The present disclosure recognizes that the use of such personal information data, in the present technology, can be used to the benefit of users. For example, personal information data can be used to display suggested text that changes based on changes in a user's biometric data. For example, the suggested text is updated based on changes to the user's age, height, weight, and/or health history.

The present disclosure contemplates that the entities responsible for the collection, analysis, disclosure, transfer, storage, or other use of such personal information data will comply with well-established privacy policies and/or privacy practices. In particular, such entities should implement and consistently use privacy policies and practices that are generally recognized as meeting or exceeding industry or governmental requirements for maintaining personal information data private and secure. Such policies should be easily accessible by users, and should be updated as the collection and/or use of data changes. Personal information from users should be collected for legitimate and reasonable uses of the entity and not shared or sold outside of those legitimate uses. Further, such collection/sharing should occur after receiving the informed consent of the users. Additionally, such entities should consider taking any needed steps for safeguarding and securing access to such personal information data and ensuring that others with access to the personal information data adhere to their privacy policies and procedures. Further, such entities can subject themselves to evaluation by third parties to certify their adherence to widely accepted privacy policies and practices. In addition, policies and practices should be adapted for the particular types of personal information data being collected and/or accessed and adapted to applicable laws and standards, including jurisdiction-specific considerations. For instance, in the US, collection of or access to certain health data can be governed by federal and/or state laws, such as the Health Insurance Portability and Accountability Act (HIPAA); whereas health data in other countries can be subject to other regulations and policies and should be handled accordingly. Hence different privacy practices should be maintained for different personal data types in each country.

Despite the foregoing, the present disclosure also contemplates examples in which users selectively block the use of, or access to, personal information data. That is, the present disclosure contemplates that hardware and/or software elements can be provided to prevent or block access to such personal information data. For example, the present technology can be configured to allow users to select to “opt in” or “opt out” of participation in the collection of personal information data during registration for services or anytime thereafter. In another example, users can select not to enable recording of personal information data in a specific application (e.g., first application and/or second application). In addition to providing “opt in” and “opt out” options, the present disclosure contemplates providing notifications relating to the access or use of personal information. For instance, a user can be notified upon initiating collection that their personal information data will be accessed and then reminded again just before personal information data is accessed by the one or more devices.

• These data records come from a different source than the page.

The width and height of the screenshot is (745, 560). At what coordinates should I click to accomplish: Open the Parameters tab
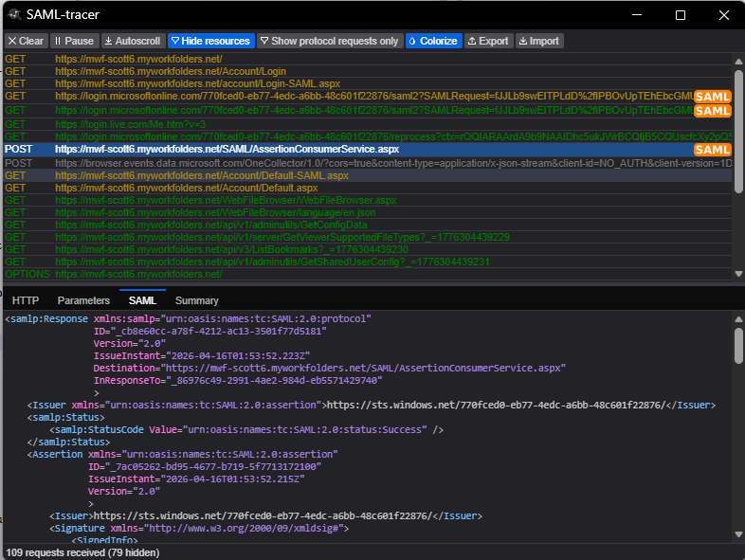pyautogui.click(x=83, y=300)
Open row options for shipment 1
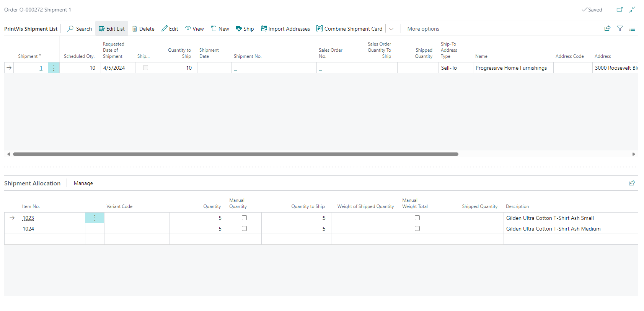The image size is (644, 311). (x=54, y=68)
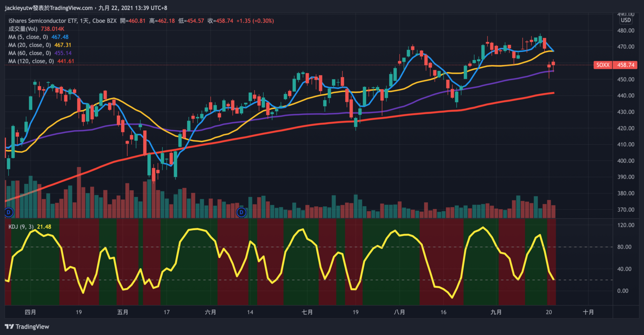
Task: Select the MA (120, close, 0) legend
Action: tap(31, 61)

Moreover, it is the intent of the present disclosure that personal information data should be managed and handled in a way to minimize risks of unintentional or unauthorized access or use. Risk can be minimized by limiting the collection of data and deleting data once it is no longer needed. In addition, and when applicable, including in certain health related applications, data de-identification can be used to protect a user's privacy. De-identification can be facilitated, when appropriate, by removing specific identifiers (e.g., date of birth, etc.), controlling the amount or specificity of data stored (e.g., collecting location data a city level rather than at an address level), controlling how data is stored (e.g., aggregating data across users), and/or other methods.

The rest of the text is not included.